Investors’ cautious stance ahead of key economic announcements through this week left the benchmarks languishing in the red. Investors are apprehensive about what the central bank has to say about economic measures after its two-day policy meet concludes on Wednesday. Separately, the European Central Bank’s meeting is scheduled on Thursday, and its outcome gained importance after Mario Draghi pledged last week to do “whatever it takes” to keep the euro-zone intact. Nonfarm payroll data is also slated for release this week.

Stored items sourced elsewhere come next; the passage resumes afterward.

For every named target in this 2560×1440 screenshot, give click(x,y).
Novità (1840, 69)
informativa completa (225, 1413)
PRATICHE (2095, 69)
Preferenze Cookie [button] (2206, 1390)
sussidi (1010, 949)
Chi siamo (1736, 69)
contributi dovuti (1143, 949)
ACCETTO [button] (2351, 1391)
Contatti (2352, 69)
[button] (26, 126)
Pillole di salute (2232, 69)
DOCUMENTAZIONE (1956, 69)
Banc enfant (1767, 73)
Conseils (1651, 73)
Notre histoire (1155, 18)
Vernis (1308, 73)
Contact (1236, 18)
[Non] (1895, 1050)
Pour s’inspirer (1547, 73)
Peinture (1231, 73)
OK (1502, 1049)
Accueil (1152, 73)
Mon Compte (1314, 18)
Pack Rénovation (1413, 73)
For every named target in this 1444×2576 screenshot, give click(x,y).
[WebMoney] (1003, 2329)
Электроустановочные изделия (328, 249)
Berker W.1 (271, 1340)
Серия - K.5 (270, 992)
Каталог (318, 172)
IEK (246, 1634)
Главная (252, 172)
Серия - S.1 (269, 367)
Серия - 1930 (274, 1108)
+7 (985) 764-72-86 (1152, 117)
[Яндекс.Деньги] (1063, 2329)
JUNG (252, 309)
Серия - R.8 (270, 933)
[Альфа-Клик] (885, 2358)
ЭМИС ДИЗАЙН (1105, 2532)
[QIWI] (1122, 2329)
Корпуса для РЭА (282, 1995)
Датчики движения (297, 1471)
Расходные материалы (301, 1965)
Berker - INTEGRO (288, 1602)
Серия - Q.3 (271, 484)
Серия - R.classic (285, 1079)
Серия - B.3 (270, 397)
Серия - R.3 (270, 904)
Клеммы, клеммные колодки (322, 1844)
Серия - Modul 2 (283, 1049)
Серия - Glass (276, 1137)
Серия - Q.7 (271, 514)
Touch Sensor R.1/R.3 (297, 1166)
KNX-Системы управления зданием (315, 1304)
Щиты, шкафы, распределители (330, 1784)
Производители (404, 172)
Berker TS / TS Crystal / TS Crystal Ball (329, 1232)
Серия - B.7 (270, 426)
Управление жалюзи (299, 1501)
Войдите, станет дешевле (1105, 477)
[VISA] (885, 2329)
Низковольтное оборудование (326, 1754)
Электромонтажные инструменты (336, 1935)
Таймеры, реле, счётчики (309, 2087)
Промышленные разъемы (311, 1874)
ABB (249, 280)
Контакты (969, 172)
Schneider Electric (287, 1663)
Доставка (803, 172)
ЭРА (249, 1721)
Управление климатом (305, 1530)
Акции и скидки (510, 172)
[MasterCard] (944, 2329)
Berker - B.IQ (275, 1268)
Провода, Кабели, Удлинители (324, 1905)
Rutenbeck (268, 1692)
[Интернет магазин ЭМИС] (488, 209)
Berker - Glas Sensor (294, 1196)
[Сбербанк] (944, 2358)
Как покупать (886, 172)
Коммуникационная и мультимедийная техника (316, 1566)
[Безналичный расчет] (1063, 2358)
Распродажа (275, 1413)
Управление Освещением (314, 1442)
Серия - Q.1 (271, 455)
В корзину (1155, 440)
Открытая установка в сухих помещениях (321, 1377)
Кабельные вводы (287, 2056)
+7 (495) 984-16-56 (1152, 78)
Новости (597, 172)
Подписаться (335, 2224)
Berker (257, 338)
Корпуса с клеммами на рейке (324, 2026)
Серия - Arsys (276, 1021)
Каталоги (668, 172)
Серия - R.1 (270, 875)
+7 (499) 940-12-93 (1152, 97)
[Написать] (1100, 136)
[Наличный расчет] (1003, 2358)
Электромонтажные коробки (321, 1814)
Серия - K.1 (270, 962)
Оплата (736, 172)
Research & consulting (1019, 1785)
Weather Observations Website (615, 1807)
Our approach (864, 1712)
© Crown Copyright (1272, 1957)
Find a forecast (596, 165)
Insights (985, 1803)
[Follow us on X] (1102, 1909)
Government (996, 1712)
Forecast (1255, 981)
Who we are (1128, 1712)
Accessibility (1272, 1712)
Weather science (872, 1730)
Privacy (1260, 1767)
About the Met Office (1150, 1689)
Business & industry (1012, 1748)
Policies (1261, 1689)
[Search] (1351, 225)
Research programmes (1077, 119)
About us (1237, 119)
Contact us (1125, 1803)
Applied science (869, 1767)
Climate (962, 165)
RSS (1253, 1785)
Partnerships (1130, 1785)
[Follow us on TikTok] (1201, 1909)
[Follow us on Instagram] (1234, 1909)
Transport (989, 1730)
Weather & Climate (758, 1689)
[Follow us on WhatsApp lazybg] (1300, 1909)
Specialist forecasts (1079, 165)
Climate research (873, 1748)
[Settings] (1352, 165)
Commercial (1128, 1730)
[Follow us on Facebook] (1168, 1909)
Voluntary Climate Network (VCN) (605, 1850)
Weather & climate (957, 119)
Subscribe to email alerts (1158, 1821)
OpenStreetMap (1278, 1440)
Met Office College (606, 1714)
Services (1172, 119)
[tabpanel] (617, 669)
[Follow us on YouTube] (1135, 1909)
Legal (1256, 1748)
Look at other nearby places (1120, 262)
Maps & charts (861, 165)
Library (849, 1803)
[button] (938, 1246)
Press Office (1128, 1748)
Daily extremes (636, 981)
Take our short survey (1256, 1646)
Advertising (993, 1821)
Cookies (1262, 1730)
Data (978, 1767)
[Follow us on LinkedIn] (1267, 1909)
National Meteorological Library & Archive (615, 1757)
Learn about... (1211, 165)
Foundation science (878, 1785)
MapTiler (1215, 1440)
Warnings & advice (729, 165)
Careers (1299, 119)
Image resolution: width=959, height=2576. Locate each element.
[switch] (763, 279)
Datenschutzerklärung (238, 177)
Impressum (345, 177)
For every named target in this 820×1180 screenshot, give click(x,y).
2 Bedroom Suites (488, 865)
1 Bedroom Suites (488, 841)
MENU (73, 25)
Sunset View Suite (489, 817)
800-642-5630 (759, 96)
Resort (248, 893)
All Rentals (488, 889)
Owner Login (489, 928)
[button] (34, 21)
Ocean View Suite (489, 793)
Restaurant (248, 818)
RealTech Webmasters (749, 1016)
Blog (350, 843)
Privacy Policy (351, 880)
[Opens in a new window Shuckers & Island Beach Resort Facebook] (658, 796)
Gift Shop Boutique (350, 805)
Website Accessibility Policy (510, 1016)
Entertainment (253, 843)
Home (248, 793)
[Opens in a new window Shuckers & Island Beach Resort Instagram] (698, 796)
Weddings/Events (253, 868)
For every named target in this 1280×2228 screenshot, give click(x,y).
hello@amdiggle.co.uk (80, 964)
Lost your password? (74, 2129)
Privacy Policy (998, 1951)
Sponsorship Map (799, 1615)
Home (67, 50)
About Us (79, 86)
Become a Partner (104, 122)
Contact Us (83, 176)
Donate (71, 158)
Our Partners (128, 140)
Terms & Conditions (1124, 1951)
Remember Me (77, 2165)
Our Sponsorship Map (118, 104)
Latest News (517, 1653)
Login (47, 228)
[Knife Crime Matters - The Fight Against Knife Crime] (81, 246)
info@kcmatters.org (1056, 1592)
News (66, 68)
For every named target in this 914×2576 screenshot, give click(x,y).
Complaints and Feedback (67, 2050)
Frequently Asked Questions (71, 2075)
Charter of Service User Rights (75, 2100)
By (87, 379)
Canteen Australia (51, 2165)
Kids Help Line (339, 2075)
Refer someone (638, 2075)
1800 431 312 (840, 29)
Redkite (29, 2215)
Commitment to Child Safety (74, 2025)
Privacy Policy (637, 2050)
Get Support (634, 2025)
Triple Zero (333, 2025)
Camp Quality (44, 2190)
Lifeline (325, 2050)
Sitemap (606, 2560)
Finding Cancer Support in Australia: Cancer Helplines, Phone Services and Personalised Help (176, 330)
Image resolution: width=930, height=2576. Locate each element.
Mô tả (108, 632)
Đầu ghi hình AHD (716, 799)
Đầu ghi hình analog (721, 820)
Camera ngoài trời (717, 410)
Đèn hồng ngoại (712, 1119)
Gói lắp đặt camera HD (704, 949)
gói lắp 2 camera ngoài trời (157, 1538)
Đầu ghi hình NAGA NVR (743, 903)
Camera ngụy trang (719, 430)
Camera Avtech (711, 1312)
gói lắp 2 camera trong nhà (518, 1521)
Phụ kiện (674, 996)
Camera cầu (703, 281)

The Dow Jones Industrial Average (:DJI) dropped 0.5% and closed at 13,008.68. The Standard & Poor 500 (S&P 500) was down 0.4% and finished yesterday’s trading session at 1,379.32. The tech-laden Nasdaq Composite Index slipped 0.2% to end at 2,939.52. The fear-gauge CBOE Volatility Index (:VIX) gained 5% to settle at 18.93. Consolidated volumes on the New York Stock Exchange, the Nasdaq and the American Stock Exchange were 6.5 billion shares, lower than this year’s daily average of 6.74 billion. Decliners dominated advancing stocks on the NYSE; as for 57% stocks that declined, 39% stocks ended higher.
Markets had no major headlines to guide them through the day. What affected investors’ mood were their hopes and apprehensions about the outcome of the central banks’ meet on both sides of the Atlantic and key jobs data. Investors had renewed hopes about a third round of quantitative easing (QE3) and a bagful of dismal economic readings strengthened those hopes.
Federal Reserve Chairman Ben Bernanke has been critical about the state of the economy in his latest congressional testimony in July. He noted that the pace of improvement in unemployment remains “frustratingly slow”. He had also mentioned: “It may be possible that we will take additional action if we conclude we are not making progress towards higher levels of employment”. Therefore, QE3 hopes were kept alive and investors have now adopted a wait and watch stance as the two-day policy meet of the Federal Reserve’s policy makers concludes on Wednesday.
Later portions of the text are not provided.